[arash509]

I have a very simple model. my model is a channel with air as working fluid which there is a constant heat flux of 800 W/m2 in the lower surface of channel,and there is a convection boundary condition for the upper surface of channel.



I wanted to compare the laminar and turbulence models so I have selected the Re less than 2000 so flow in channel should be laminar. but the problem is that when I change model to turbulence the results is totally different.


For laminar outflow temperature is = 460 K


For K-Omega model outflow temperature is = 440 K


For K-epsilon model the outflow temperature is = 420 K



Can you please tell me why there is difference between models?

[LuckyTran]

Which turbulence models exactly? And what wall treatment options did you use? Standard k-omega, standard k-epsilon, k-omega SST, realizable k-epsilon, other k-epsilon? Even amongst these you can expect different results. Furthermore, we have no dimensionality to the info you provided. There's no way for any of us to know how significant the differences are.

First, you should expect a huge difference between laminar and turbulence models.
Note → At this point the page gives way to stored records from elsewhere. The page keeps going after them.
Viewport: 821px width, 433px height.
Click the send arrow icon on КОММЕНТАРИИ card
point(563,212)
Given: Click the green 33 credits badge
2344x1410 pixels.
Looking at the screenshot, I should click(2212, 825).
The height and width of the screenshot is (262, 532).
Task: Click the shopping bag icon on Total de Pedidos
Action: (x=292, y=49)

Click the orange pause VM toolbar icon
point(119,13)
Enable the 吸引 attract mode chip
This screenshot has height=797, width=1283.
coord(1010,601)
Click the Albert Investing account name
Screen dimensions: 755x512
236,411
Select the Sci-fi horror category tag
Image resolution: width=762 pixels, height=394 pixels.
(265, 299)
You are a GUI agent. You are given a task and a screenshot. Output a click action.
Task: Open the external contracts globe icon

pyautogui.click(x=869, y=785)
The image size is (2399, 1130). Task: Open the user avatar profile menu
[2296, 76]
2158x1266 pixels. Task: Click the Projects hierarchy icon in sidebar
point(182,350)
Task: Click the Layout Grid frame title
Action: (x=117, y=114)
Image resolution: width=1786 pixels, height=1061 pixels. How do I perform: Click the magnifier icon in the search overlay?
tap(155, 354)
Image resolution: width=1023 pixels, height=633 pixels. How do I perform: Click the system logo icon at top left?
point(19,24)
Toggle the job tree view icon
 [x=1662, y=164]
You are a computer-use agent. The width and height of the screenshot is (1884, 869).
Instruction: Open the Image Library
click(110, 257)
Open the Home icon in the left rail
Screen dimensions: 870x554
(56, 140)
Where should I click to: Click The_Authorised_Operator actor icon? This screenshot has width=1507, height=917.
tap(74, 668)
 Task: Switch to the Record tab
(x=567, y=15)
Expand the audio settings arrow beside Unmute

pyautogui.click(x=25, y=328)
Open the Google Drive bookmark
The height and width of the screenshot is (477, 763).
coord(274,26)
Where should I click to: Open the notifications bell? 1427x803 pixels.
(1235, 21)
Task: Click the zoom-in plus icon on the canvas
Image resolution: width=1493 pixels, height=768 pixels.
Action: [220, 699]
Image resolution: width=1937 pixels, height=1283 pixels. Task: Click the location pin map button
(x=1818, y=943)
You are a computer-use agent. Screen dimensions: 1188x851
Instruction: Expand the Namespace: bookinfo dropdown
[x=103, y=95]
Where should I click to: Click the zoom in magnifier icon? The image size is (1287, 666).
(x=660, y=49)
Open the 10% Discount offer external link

The heat transfer rate going from laminar to turbulent is about an order of magnitude.

So now you should be wondering why k-omega models and k-epsilon models predict different results regardless of what the laminar model is doing. You can't even begin to address this unless you can ensure that your mesh is suitable for all of the models attempted. So get started... Number of cells across the boundary layer? Wall y+? Etc.

[arash509]

Dear LuckyTran


Thanks for response,



1. models are (a) laminar model (b) Standard k-omega (c) standard k-epsilon


2. model is very simple, only a rectangular duct 2m length, with cross section of 1cm*1m. The bottom surface has constant heat flux 800 W/m2, the upper surface has convection heat transfer to environment with heat transfer coefficient of 9.5 W/k.m2


3. my question is why should I expect a huge difference between laminar and turbulence models, because the flow is laminar so even when turbulence model choose it should not have much difference with laminar results because I tried it for low Re numbers around 500-1000. for all of them I can see huge difference


4. I also used boundary layer mesh but still there is difference.

[LoGaL]

The RANS turbulence models alwais assume the flow to be turbulent, even if in reality is laminar, so if in a laminar flow you turn on a turbulence model, it will see some turbulence that in reality does not exist, hence why the results are quite different

[arash509]

Dear Logal

Thanks a lot for your response, however, I don’t think results should have much difference. Because if flow is laminar and we choose turbulence models those terms related to turbulency should be zero then the results shouldn’t have much difference.

[AlexanderZ]

Quote:

Originally Posted by arash509

Dear Logal

Thanks a lot for your response, however, I don’t think results should have much difference. Because if flow is laminar and we choose turbulence models those terms related to turbulency should be zero then the results shouldn’t have much difference.

why do you post questions if you are an expert?

[LoGaL]

Quote:

Originally Posted by arash509

Dear Logal

Thanks a lot for your response, however, I don’t think results should have much difference. Because if flow is laminar and we choose turbulence models those terms related to turbulency should be zero then the results shouldn’t have much difference.

Should, should, should, think... Did you check? Open some turbulence model equations, find a way to take the limit Re --> 0 ( not Velocity, Re) and see if all the terms disappear as you think they should.

[LuckyTran]

There are major phenomenological differences between a laminar and turblent flow which we can shorten the discussion by just looking at the effective viscosity. If you use a laminar model, there is no eddy viscosity and the effective viscosity is just the molecular viscosity which is purely dependent on temperature and pressure. When you turn on a turbulence model, you are saying that the eddy viscosity is proportional to the strain rate and effective viscosity is (roughly) the sum of molecular and eddy viscosity. Laminar flows have strain but they should not produce eddy viscosity! So if there's any strain in your flow that should be laminar, it will still produce an eddy viscosity and I would never expect the results to be the same. Now if you have just a uniform undisturbed flow where there isn't any velocity gradients whatsoever, then you could argue the results will match.

Quote:

Originally Posted by arash509

Dear Logal

Thanks a lot for your response, however, I don’t think results should have much difference. Because if flow is laminar and we choose turbulence models those terms related to turbulency should be zero then the results shouldn’t have much difference.

Velocity gradients don't go to zero even for laminar flows, so the turbulency terms never disappear.

It seems like you don't care why the k-omega and k-epsilon models produce different results, only that the laminar and turbulent ones are different. So I guess we don't need to discuss it any further.

Anyway, using a turbulence model on a low Reynolds number won't produce a laminar solution.